DATASET RECORDS Block Start

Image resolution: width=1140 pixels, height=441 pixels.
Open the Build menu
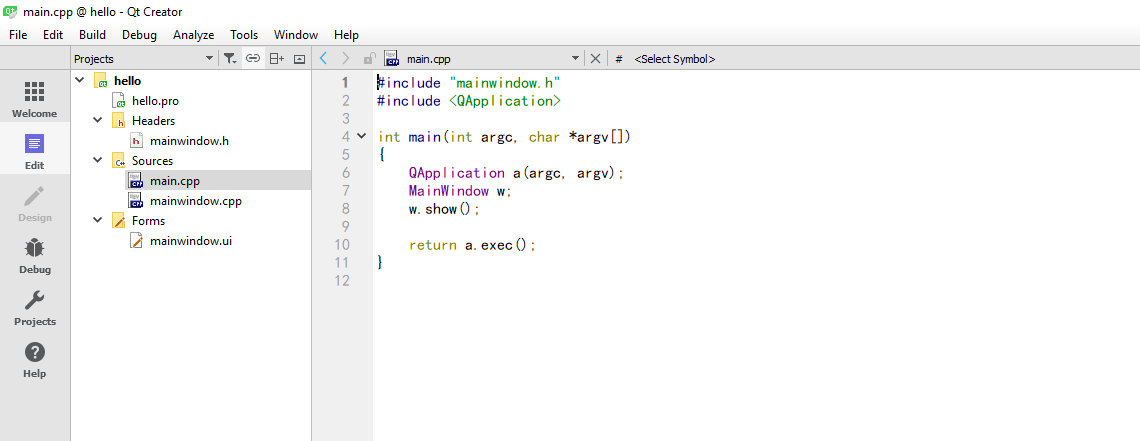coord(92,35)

DATASET RECORDS Block End
DATASET RECORDS Block Start

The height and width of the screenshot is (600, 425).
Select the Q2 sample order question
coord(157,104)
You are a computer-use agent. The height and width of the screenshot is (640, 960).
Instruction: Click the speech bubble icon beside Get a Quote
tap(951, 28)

DATASET RECORDS Block End

Reproduce every line above that contains the string "height".

Image resolution: width=1140 pixels, height=441 pixels.
The height and width of the screenshot is (600, 425).
You are a computer-use agent. The height and width of the screenshot is (640, 960).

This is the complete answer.